• **Your instructions**
All of the entries are to be returned word for word.

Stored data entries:
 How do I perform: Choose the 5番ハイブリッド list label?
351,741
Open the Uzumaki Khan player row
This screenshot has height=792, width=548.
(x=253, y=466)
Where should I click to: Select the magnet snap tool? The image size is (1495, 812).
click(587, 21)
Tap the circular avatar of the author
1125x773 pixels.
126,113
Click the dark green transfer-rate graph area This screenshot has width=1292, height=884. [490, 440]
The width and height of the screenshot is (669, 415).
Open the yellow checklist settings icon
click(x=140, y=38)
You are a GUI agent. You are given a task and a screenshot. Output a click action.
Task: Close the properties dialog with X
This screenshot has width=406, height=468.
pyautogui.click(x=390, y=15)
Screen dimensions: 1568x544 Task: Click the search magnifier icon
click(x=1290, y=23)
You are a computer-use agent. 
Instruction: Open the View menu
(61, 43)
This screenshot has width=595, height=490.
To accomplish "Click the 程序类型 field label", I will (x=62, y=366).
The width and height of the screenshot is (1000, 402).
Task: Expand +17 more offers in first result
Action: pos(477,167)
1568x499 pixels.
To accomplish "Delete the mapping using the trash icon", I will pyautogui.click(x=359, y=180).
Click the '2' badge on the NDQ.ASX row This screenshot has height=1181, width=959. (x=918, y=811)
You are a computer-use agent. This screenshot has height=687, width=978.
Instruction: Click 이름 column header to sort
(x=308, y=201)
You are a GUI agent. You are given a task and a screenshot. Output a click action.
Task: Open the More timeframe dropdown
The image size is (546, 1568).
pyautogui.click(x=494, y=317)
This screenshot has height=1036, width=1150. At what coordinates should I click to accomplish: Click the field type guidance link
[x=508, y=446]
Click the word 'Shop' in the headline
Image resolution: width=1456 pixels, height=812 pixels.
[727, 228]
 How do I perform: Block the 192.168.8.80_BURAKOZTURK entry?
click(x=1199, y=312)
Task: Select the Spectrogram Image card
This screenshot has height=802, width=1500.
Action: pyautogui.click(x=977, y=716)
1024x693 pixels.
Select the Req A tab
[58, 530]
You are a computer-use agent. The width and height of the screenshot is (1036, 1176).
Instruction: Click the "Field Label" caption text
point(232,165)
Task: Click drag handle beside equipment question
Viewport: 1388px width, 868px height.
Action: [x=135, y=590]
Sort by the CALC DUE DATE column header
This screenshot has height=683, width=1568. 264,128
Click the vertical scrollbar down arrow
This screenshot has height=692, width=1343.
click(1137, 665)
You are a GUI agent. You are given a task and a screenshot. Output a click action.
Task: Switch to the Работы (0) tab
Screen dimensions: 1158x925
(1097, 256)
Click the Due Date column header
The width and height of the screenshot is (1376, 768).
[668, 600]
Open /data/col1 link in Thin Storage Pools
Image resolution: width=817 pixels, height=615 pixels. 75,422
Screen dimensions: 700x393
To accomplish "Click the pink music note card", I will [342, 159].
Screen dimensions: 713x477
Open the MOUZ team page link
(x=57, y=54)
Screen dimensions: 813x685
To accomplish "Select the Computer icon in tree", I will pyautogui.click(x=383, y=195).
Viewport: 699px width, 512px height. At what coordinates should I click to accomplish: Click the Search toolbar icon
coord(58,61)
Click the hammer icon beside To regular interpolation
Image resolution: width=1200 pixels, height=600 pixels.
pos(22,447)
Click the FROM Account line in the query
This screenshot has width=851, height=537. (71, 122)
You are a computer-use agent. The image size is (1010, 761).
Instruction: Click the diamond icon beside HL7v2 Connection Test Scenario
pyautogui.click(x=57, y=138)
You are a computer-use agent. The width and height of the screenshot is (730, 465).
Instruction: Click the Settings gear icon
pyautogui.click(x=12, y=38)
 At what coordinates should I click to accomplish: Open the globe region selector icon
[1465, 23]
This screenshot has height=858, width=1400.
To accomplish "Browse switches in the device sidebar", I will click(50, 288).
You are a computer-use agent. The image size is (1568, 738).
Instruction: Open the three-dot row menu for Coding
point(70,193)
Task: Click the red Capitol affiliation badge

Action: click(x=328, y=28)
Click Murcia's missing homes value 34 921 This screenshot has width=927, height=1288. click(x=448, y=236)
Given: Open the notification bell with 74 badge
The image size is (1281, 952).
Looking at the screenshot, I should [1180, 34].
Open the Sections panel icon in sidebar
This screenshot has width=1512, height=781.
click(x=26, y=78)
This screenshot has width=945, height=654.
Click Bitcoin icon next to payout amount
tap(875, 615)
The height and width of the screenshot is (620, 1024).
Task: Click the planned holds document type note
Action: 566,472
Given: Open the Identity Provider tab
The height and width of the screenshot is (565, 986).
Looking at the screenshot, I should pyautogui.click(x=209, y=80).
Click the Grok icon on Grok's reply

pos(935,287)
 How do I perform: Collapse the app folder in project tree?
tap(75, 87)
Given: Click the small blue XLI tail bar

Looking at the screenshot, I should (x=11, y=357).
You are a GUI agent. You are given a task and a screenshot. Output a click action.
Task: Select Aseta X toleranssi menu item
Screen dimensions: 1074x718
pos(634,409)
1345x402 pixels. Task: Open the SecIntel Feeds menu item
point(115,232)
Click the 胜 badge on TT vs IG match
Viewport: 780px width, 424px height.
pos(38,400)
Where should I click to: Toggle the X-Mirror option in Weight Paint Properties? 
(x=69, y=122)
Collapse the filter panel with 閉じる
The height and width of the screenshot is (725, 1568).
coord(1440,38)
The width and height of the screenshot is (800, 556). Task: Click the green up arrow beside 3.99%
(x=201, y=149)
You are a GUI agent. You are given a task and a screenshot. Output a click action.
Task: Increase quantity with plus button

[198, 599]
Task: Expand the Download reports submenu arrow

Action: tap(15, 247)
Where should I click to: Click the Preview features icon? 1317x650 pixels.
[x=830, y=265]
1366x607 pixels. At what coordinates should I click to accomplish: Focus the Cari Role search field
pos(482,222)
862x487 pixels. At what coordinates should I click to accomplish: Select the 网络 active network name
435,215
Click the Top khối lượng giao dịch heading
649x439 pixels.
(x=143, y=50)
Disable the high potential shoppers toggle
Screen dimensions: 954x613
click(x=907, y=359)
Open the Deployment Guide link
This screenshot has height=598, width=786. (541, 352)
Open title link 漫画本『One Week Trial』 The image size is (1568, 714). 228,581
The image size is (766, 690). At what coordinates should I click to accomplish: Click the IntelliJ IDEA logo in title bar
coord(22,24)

• **Response to the task**
 How do I perform: Choose the 5番ハイブリッド list label?
351,741
Open the Uzumaki Khan player row
This screenshot has height=792, width=548.
(x=253, y=466)
Where should I click to: Select the magnet snap tool? The image size is (1495, 812).
click(587, 21)
Tap the circular avatar of the author
1125x773 pixels.
126,113
Click the dark green transfer-rate graph area This screenshot has width=1292, height=884. [490, 440]
The width and height of the screenshot is (669, 415).
Open the yellow checklist settings icon
click(x=140, y=38)
You are a GUI agent. You are given a task and a screenshot. Output a click action.
Task: Close the properties dialog with X
This screenshot has width=406, height=468.
pyautogui.click(x=390, y=15)
Screen dimensions: 1568x544 Task: Click the search magnifier icon
click(x=1290, y=23)
You are a computer-use agent. 
Instruction: Open the View menu
(61, 43)
This screenshot has width=595, height=490.
To accomplish "Click the 程序类型 field label", I will (x=62, y=366).
The width and height of the screenshot is (1000, 402).
Task: Expand +17 more offers in first result
Action: pos(477,167)
1568x499 pixels.
To accomplish "Delete the mapping using the trash icon", I will pyautogui.click(x=359, y=180).
Click the '2' badge on the NDQ.ASX row This screenshot has height=1181, width=959. (x=918, y=811)
You are a computer-use agent. This screenshot has height=687, width=978.
Instruction: Click 이름 column header to sort
(x=308, y=201)
You are a GUI agent. You are given a task and a screenshot. Output a click action.
Task: Open the More timeframe dropdown
The image size is (546, 1568).
pyautogui.click(x=494, y=317)
This screenshot has height=1036, width=1150. At what coordinates should I click to accomplish: Click the field type guidance link
[x=508, y=446]
Click the word 'Shop' in the headline
Image resolution: width=1456 pixels, height=812 pixels.
[727, 228]
 How do I perform: Block the 192.168.8.80_BURAKOZTURK entry?
click(x=1199, y=312)
Task: Select the Spectrogram Image card
This screenshot has height=802, width=1500.
Action: pyautogui.click(x=977, y=716)
1024x693 pixels.
Select the Req A tab
[58, 530]
You are a computer-use agent. The width and height of the screenshot is (1036, 1176).
Instruction: Click the "Field Label" caption text
point(232,165)
Task: Click drag handle beside equipment question
Viewport: 1388px width, 868px height.
Action: [x=135, y=590]
Sort by the CALC DUE DATE column header
This screenshot has height=683, width=1568. 264,128
Click the vertical scrollbar down arrow
This screenshot has height=692, width=1343.
click(1137, 665)
You are a GUI agent. You are given a task and a screenshot. Output a click action.
Task: Switch to the Работы (0) tab
Screen dimensions: 1158x925
(1097, 256)
Click the Due Date column header
The width and height of the screenshot is (1376, 768).
[668, 600]
Open /data/col1 link in Thin Storage Pools
Image resolution: width=817 pixels, height=615 pixels. 75,422
Screen dimensions: 700x393
To accomplish "Click the pink music note card", I will [342, 159].
Screen dimensions: 713x477
Open the MOUZ team page link
(x=57, y=54)
Screen dimensions: 813x685
To accomplish "Select the Computer icon in tree", I will pyautogui.click(x=383, y=195).
Viewport: 699px width, 512px height. At what coordinates should I click to accomplish: Click the Search toolbar icon
coord(58,61)
Click the hammer icon beside To regular interpolation
Image resolution: width=1200 pixels, height=600 pixels.
pos(22,447)
Click the FROM Account line in the query
This screenshot has width=851, height=537. (71, 122)
You are a computer-use agent. The image size is (1010, 761).
Instruction: Click the diamond icon beside HL7v2 Connection Test Scenario
pyautogui.click(x=57, y=138)
You are a computer-use agent. The width and height of the screenshot is (730, 465).
Instruction: Click the Settings gear icon
pyautogui.click(x=12, y=38)
 At what coordinates should I click to accomplish: Open the globe region selector icon
[1465, 23]
This screenshot has height=858, width=1400.
To accomplish "Browse switches in the device sidebar", I will click(50, 288).
You are a computer-use agent. The image size is (1568, 738).
Instruction: Open the three-dot row menu for Coding
point(70,193)
Task: Click the red Capitol affiliation badge

Action: click(x=328, y=28)
Click Murcia's missing homes value 34 921 This screenshot has width=927, height=1288. click(x=448, y=236)
Given: Open the notification bell with 74 badge
The image size is (1281, 952).
Looking at the screenshot, I should [1180, 34].
Open the Sections panel icon in sidebar
This screenshot has width=1512, height=781.
click(x=26, y=78)
This screenshot has width=945, height=654.
Click Bitcoin icon next to payout amount
tap(875, 615)
The height and width of the screenshot is (620, 1024).
Task: Click the planned holds document type note
Action: 566,472
Given: Open the Identity Provider tab
The height and width of the screenshot is (565, 986).
Looking at the screenshot, I should pyautogui.click(x=209, y=80).
Click the Grok icon on Grok's reply

pos(935,287)
 How do I perform: Collapse the app folder in project tree?
tap(75, 87)
Given: Click the small blue XLI tail bar

Looking at the screenshot, I should (x=11, y=357).
You are a GUI agent. You are given a task and a screenshot. Output a click action.
Task: Select Aseta X toleranssi menu item
Screen dimensions: 1074x718
pos(634,409)
1345x402 pixels. Task: Open the SecIntel Feeds menu item
point(115,232)
Click the 胜 badge on TT vs IG match
Viewport: 780px width, 424px height.
pos(38,400)
Where should I click to: Toggle the X-Mirror option in Weight Paint Properties? 
(x=69, y=122)
Collapse the filter panel with 閉じる
The height and width of the screenshot is (725, 1568).
coord(1440,38)
The width and height of the screenshot is (800, 556). Task: Click the green up arrow beside 3.99%
(x=201, y=149)
You are a GUI agent. You are given a task and a screenshot. Output a click action.
Task: Increase quantity with plus button

[198, 599]
Task: Expand the Download reports submenu arrow

Action: tap(15, 247)
Where should I click to: Click the Preview features icon? 1317x650 pixels.
[x=830, y=265]
1366x607 pixels. At what coordinates should I click to accomplish: Focus the Cari Role search field
pos(482,222)
862x487 pixels. At what coordinates should I click to accomplish: Select the 网络 active network name
435,215
Click the Top khối lượng giao dịch heading
649x439 pixels.
(x=143, y=50)
Disable the high potential shoppers toggle
Screen dimensions: 954x613
click(x=907, y=359)
Open the Deployment Guide link
This screenshot has height=598, width=786. (541, 352)
Open title link 漫画本『One Week Trial』 The image size is (1568, 714). 228,581
The image size is (766, 690). At what coordinates should I click to accomplish: Click the IntelliJ IDEA logo in title bar
coord(22,24)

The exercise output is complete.